“Socrates, thank you for taking the time to come over to my place to have dinner. I’m thrilled and honored. When I applied to college and was asked who from history I’d most like to have dinner with, I never thought it could come true. But, here we are.”

“Yes, your university scientists do good job bringing me here to your era. I only just learn English but I happy to discuss with you here.
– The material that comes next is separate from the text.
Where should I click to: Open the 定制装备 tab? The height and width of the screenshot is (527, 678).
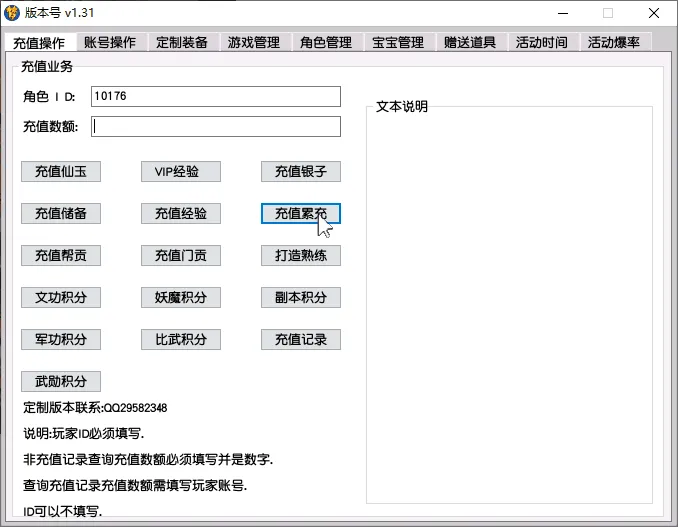tap(182, 42)
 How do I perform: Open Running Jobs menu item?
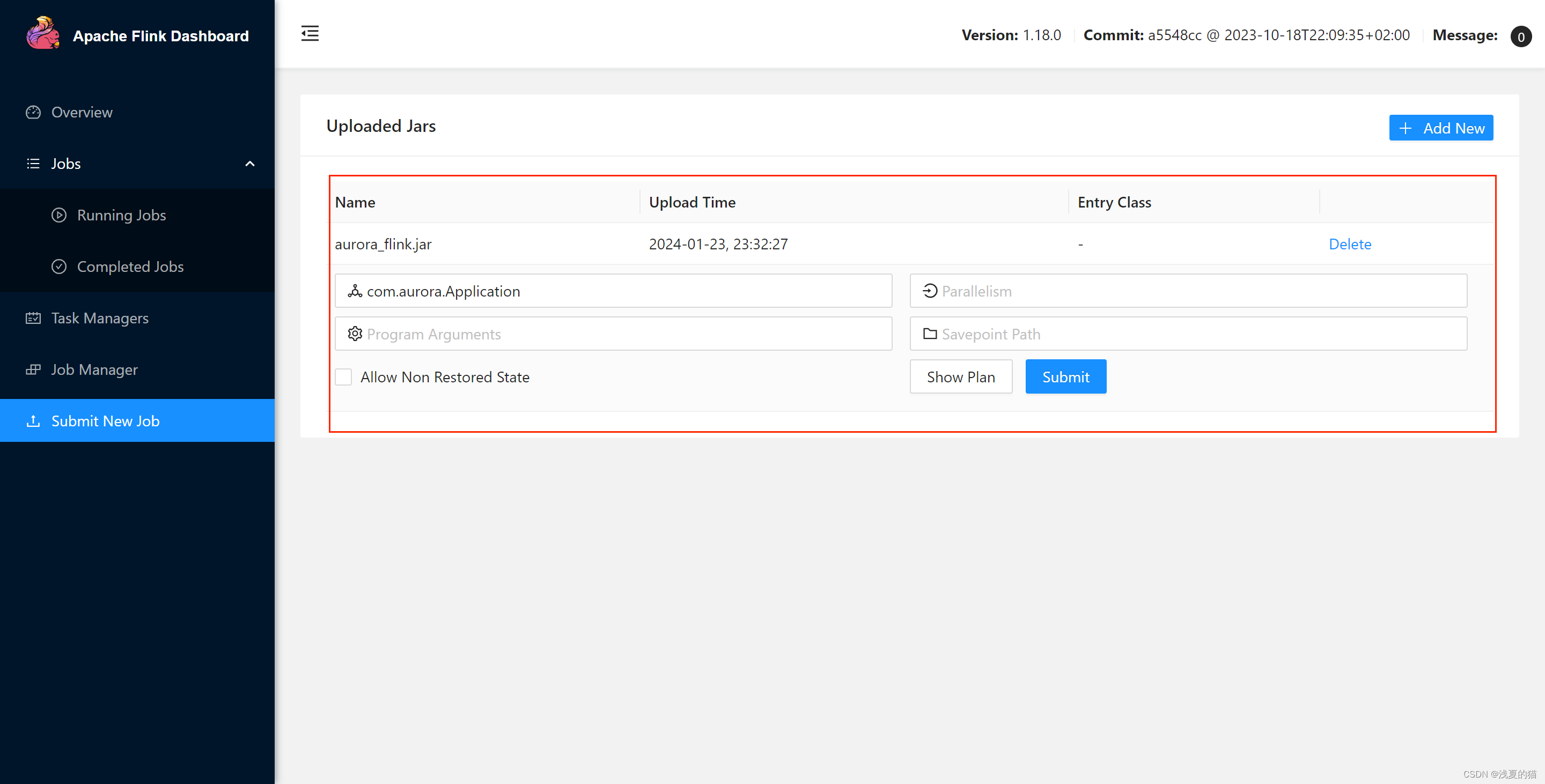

This is first time I leave lab and I must get back to scientists soon, for how your scientists say–investigations.”

“I know, so while you help yourself to dinner, let’s get into it. I’m fascinated to know your thoughts on life. Tell me about the nature of humankind.”

“What this here?”

“It’s a panini.”

“You make?”

“Yeah, it’s easy. I used a panini maker.”

“You have machine? It just make pa-nee-nee?”

“Well, kind of. I mean, you have to buy the bread and ingredients and then you put it in the machine and it presses the sandwich.”

“Mmmm, it is good. I enjoy.”

“Thank you.”

“Okay, let us get back to what we were discuss.”

“Yes, by a miracle, I’ve got Socrates here. So yes, let’s discuss the nature of humanki–“

“No, I mean discuss pa-nee-nee maker. Where did you get? You make this maker?”

“No, I didn’t make it. I bought it from Williams-Sonoma.”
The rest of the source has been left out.